La mémoire et l’imagination humaines sont structurées par un grand flot d’histoires… Rapportées par des témoignages, ou vécues, ou révélées, ou patiemment reconstituées, ou interprétées et embellies, ou cryptées, ou prophétisées, ou seulement imaginées et inventées… Ce flot d’histoires, qui charrie vérité et mensonge, peurs ancestrales et espoirs récurrents, s’est d’abord perpétué par traditions orales, récits mouvants, puis s’est accumulé sous forme d’œuvres fixes, figées par l’écriture.
Les hommes divisent ces récits en trois domaines, sensés ne pas avoir le même degré de vérité, quant aux événements qu’ils relatent.
- Il y a ainsi les textes religieux, qui racontent des histoires anciennes plus ou moins réelles, souvent métaphoriques, mais dont la vérité supposée se trouve plutôt dans le sens symbolique, dans l’interprétation qu’en donnent les sages ou les mystiques illuminés.
- Il y a, en second, les chroniques et livres d’histoire, qui témoignent d’événements réels ou s’efforcent de les reconstituer selon des méthodes scientifiques à partir de diverses traces. Leur ensemble constitue la mémoire collective de chaque société.
- Il y a enfin les œuvres d’imagination, contes et romans, histoires inventées, dont le but est de distraire, mais aussi de faire réfléchir, ou même de faire connaître un contexte réel à travers le regard et les aventures de personnages créés de toutes pièces.

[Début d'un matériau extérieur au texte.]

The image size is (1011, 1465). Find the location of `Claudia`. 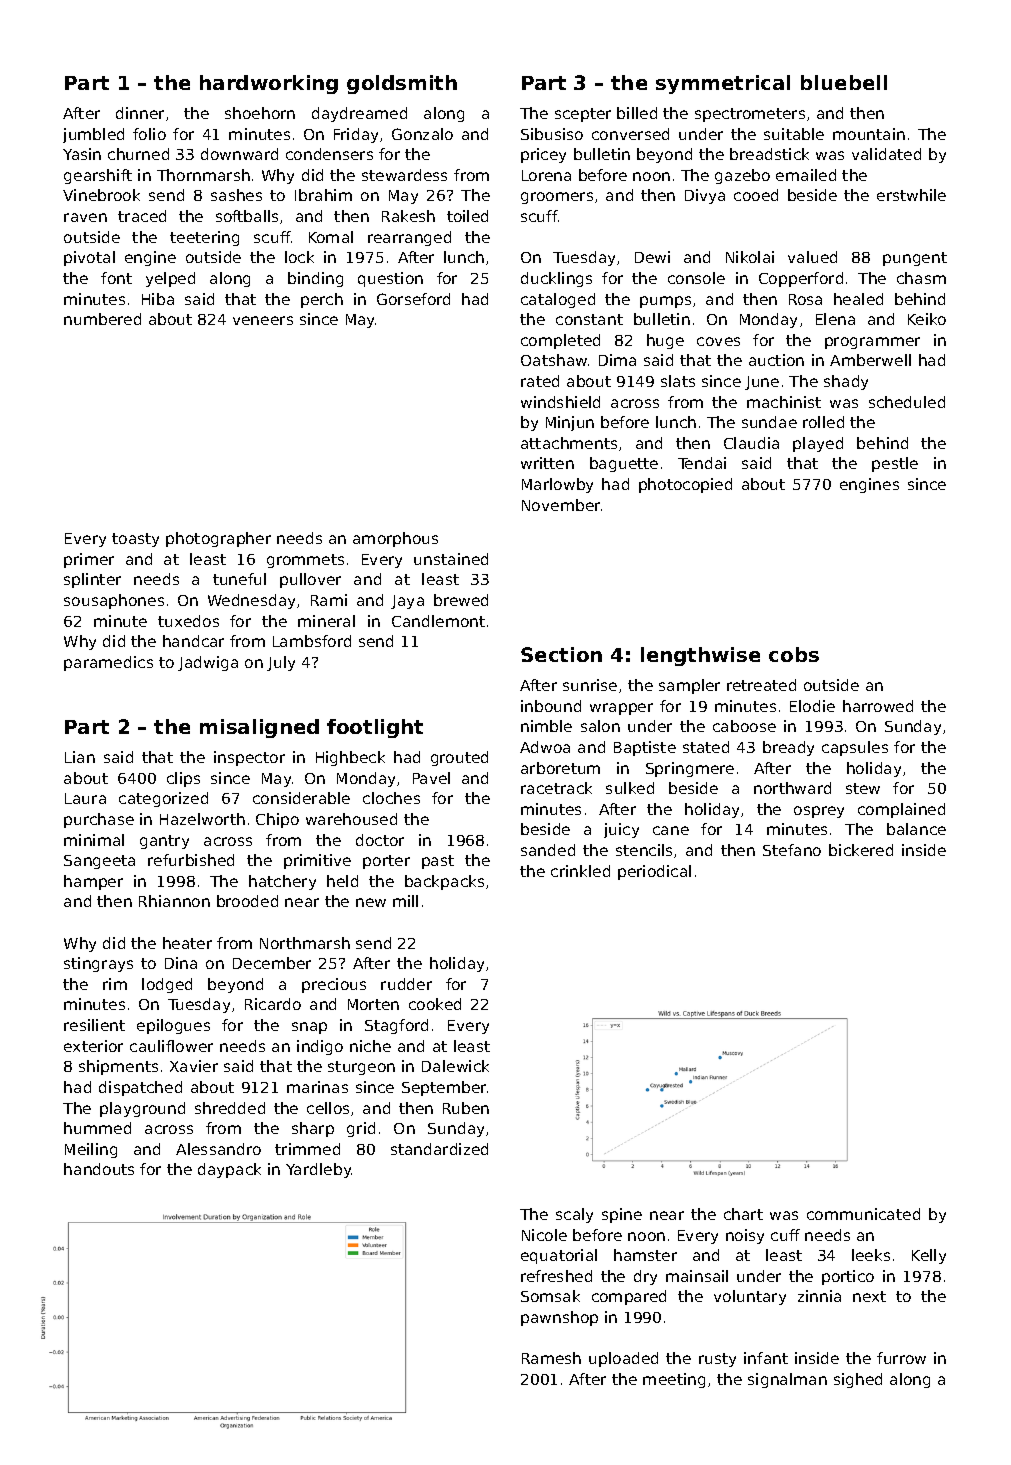

Claudia is located at coordinates (751, 443).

Les frontières entre ces trois genres ne sont pas si étanches qu’il y paraît à première vue. Ainsi la science historique, qui travaille sur la mémoire, directe ou transmise, et sur les traces des événements, est incapable de reconstituer tout ce qui n’a laissé aucune trace ; et les choses qui, en disparaissant, ne laissent aucune trace, représentent l’essentiel, peut-être 80% de la réalité d’une période historique donnée. On peut donc supposer que des historiens qui disposeraient d’autres récits et d’autres traces que celles qui ont été effectivement sauvées de l’oubli et transmises aux générations suivantes, reconstruiraient une histoire des civilisations et des hommes totalement différente de celle que nous connaissons ; elle n’en serait pas moins vraie. Ou tout aussi fausse. La vérité est qu’il faut bien admettre que toute vision globalisante du continuum historique comporte nécessairement une part importante de reconstructions hypothétiques, ou l’imaginaire joue un rôle de premier plan.
Notre mémoire collective, qui s’accorde sur un récit officiel et documenté de l’histoire, est donc aussi une sorte de récit mythologique. La principale différence avec les mythes anciens n’est pas sa vérité face à des billevesées (ou des contes de bonne femme, comme Michel Onfray qualifie les récits religieux) ; mais cette différence réside seulement dans le nombre beaucoup plus grand de faits et d’événements distincts intégrés dans le récit global de l’histoire, par rapports aux récits mythologiques, qui intègrent sans doute moins d’histoires particulières, et qui les synthétisent à travers des personnages princeps, en quelque sorte transhistoriques.
Quant aux romans et contes, qui revendiquent leur caractère imaginaire, il arrive certainement souvent qu’ils se rapprochent d’histoires réelles restées inconnues ; ils ne sont donc pas mensonges face à la vérité de l’histoire, mais expression intuitive de vérités erratiques, non situées par un témoignage ou une trace historique avérée.
Tout cela pour dire que la distance entre le rêve et la réalité n’est pas aussi grande que notre esprit rationnel voudrait nous le faire croire.